As I remember it now, there were not over 500 of these stamps printed, and never a second edition, as the experiment was rather a disappointment. The postmaster prepared the little sheets himself, applying the gum with a camel's hair pencil. He little thought how famous this first stamp was to become. I say first stamp, for, though it is claimed that one or two others were issued the same year, it must have been later in the year; and when the postmaster at Bratleboro issued the stamp in 1846, he honestly believed it to be thje first postage stamp issued from any postoffice in this country---and he still honestly so believes.

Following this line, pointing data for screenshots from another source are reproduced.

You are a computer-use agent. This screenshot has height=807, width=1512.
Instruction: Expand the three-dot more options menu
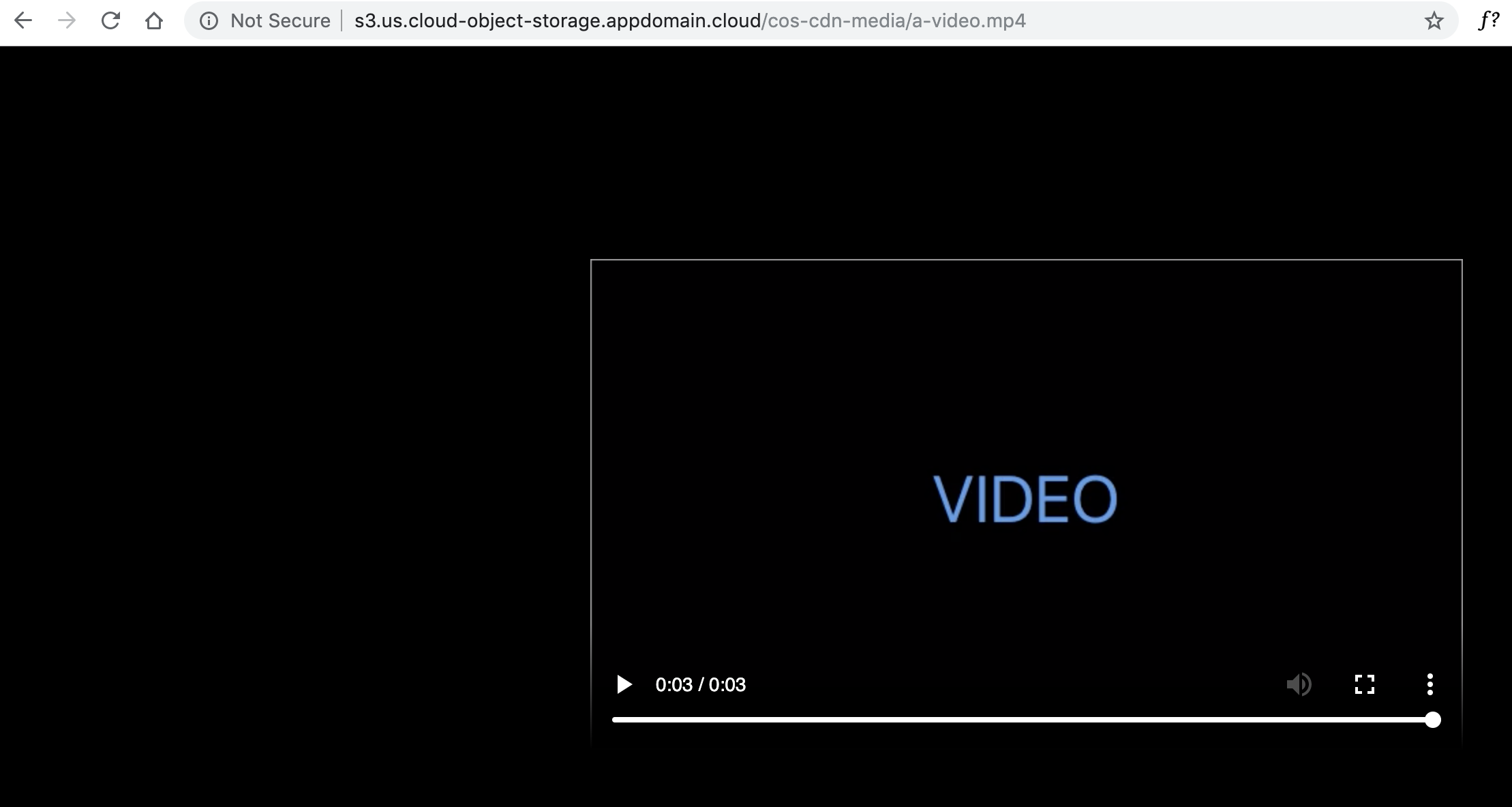coord(1428,684)

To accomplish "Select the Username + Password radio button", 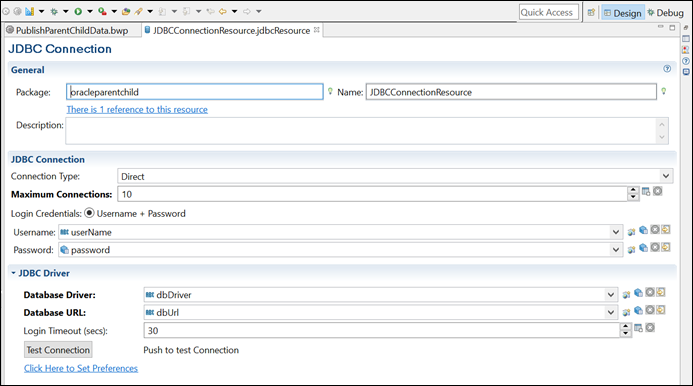I will 89,213.
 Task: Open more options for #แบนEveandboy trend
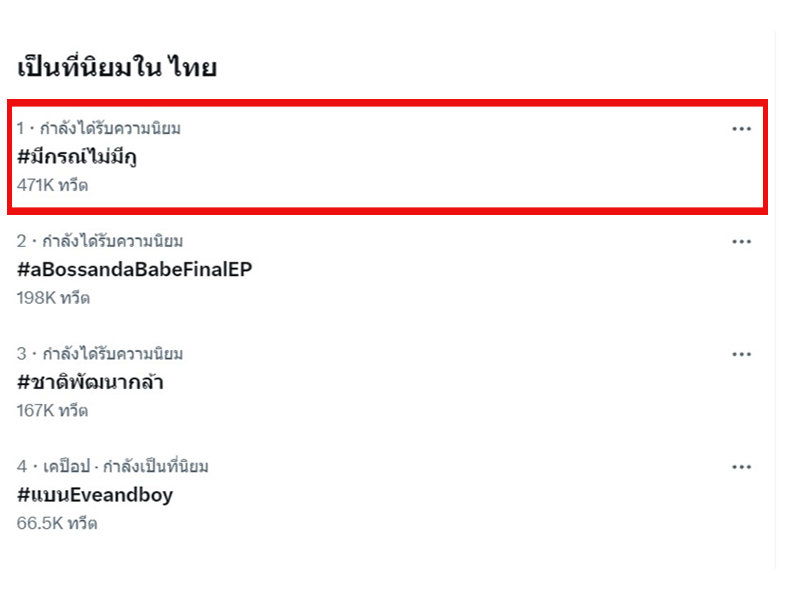(x=741, y=467)
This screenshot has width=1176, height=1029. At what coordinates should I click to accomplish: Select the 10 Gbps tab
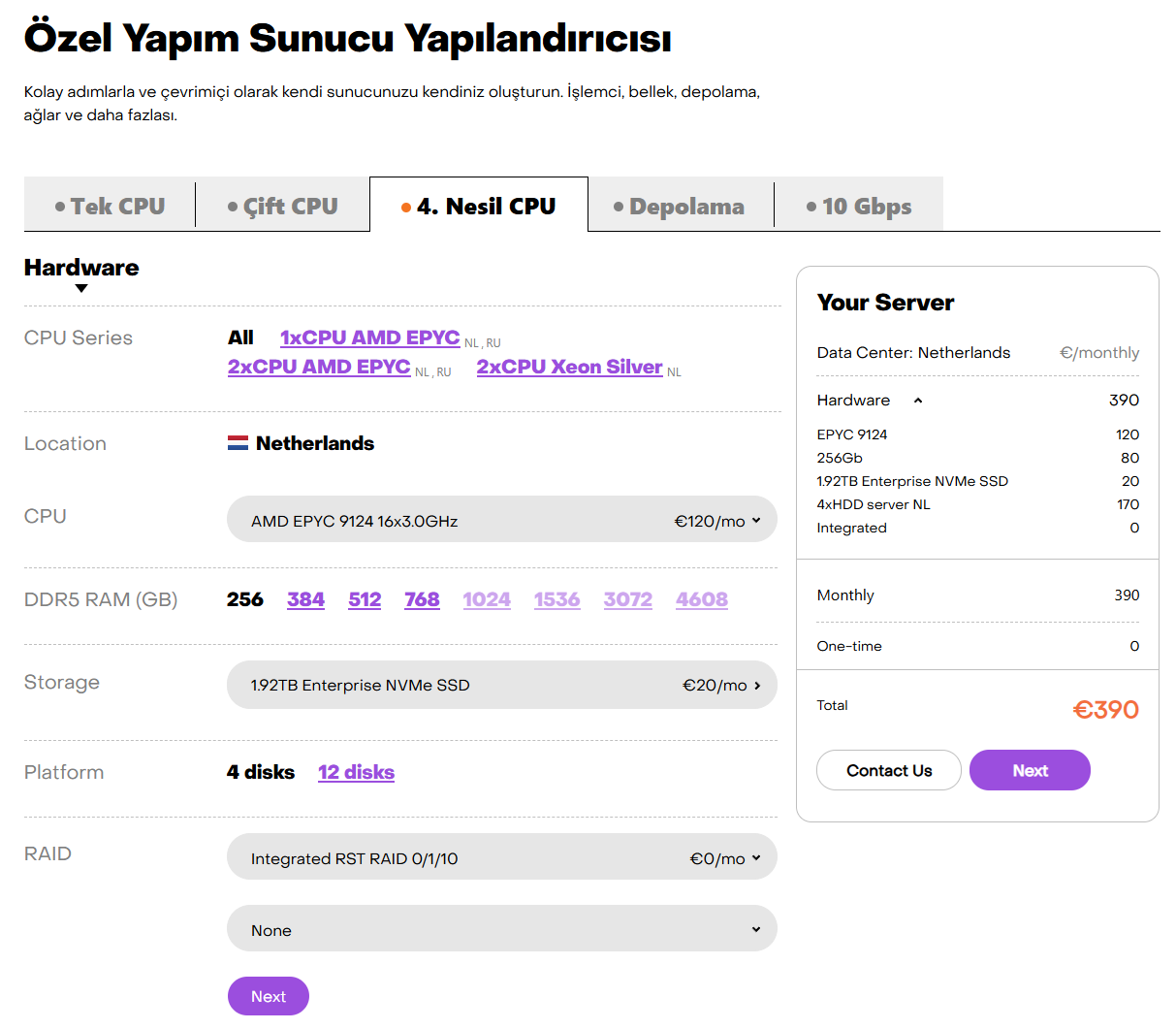(858, 206)
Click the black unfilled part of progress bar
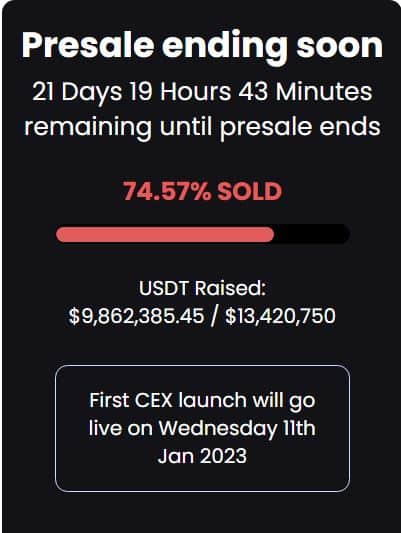The height and width of the screenshot is (533, 401). pos(312,234)
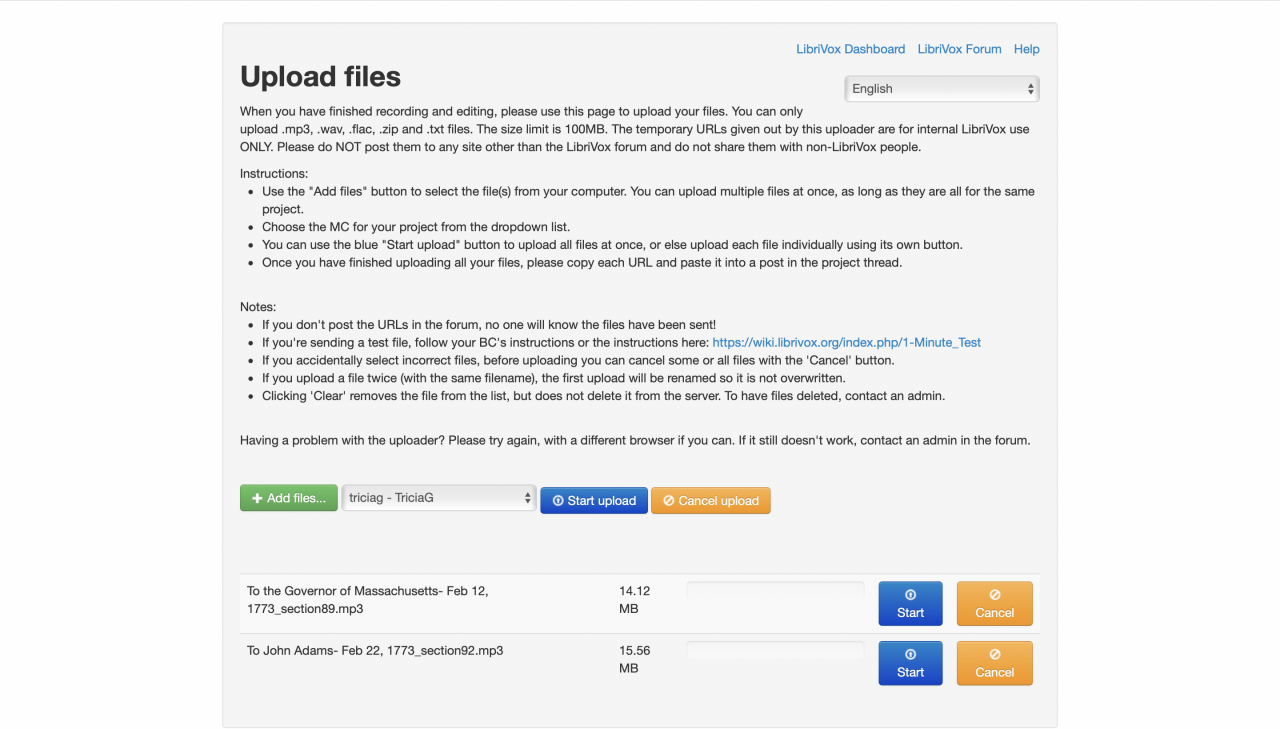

This stamp is now extremely rare and much sought after by collectors. About 12 years ago a dealer sought out the postmaster and offered him $75 for the little copper plate saying he would, perhaps, give more than that sum. But diligent effort had been made before then to find it, without success. It had probably been lost with the rubbish at the office. No doubt, had some one succeeded in finding it the "Brattleboro stamp" would be now more abundant and much less expensive. there can really be but few genuine specimens now remaining. One has recently been sold for the extraordinary price of $175.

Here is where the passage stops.